[Excerpted records]
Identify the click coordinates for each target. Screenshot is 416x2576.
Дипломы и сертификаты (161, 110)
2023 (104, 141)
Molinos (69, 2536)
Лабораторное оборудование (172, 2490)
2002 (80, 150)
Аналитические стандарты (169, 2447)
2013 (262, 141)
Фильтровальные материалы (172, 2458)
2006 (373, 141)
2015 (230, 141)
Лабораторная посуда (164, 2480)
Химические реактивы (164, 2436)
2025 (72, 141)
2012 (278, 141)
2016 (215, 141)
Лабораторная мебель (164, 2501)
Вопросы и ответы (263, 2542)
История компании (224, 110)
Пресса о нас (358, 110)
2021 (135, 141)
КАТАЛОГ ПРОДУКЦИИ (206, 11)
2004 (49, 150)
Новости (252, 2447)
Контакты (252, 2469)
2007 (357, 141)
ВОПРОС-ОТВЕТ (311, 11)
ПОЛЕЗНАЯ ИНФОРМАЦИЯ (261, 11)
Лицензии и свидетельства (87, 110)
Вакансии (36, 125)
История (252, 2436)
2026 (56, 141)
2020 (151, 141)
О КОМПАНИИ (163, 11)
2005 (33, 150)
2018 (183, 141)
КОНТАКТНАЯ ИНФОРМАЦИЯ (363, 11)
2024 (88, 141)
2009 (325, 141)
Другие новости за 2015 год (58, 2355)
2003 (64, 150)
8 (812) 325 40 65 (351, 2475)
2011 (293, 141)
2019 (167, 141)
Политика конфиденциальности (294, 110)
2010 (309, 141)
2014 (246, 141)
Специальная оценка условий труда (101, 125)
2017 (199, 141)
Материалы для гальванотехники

[Required work] Using the data above, print exactly the lines from the line that contains "Molinos (69, 2536)" through the line that contains "2003 (64, 150)", with both included.

[Task answer]
Molinos (69, 2536)
Лабораторное оборудование (172, 2490)
2002 (80, 150)
Аналитические стандарты (169, 2447)
2013 (262, 141)
Фильтровальные материалы (172, 2458)
2006 (373, 141)
2015 (230, 141)
Лабораторная посуда (164, 2480)
Химические реактивы (164, 2436)
2025 (72, 141)
2012 (278, 141)
2016 (215, 141)
Лабораторная мебель (164, 2501)
Вопросы и ответы (263, 2542)
История компании (224, 110)
Пресса о нас (358, 110)
2021 (135, 141)
КАТАЛОГ ПРОДУКЦИИ (206, 11)
2004 (49, 150)
Новости (252, 2447)
Контакты (252, 2469)
2007 (357, 141)
ВОПРОС-ОТВЕТ (311, 11)
ПОЛЕЗНАЯ ИНФОРМАЦИЯ (261, 11)
Лицензии и свидетельства (87, 110)
Вакансии (36, 125)
История (252, 2436)
2026 (56, 141)
2020 (151, 141)
О КОМПАНИИ (163, 11)
2005 (33, 150)
2018 (183, 141)
КОНТАКТНАЯ ИНФОРМАЦИЯ (363, 11)
2024 (88, 141)
2009 (325, 141)
Другие новости за 2015 год (58, 2355)
2003 (64, 150)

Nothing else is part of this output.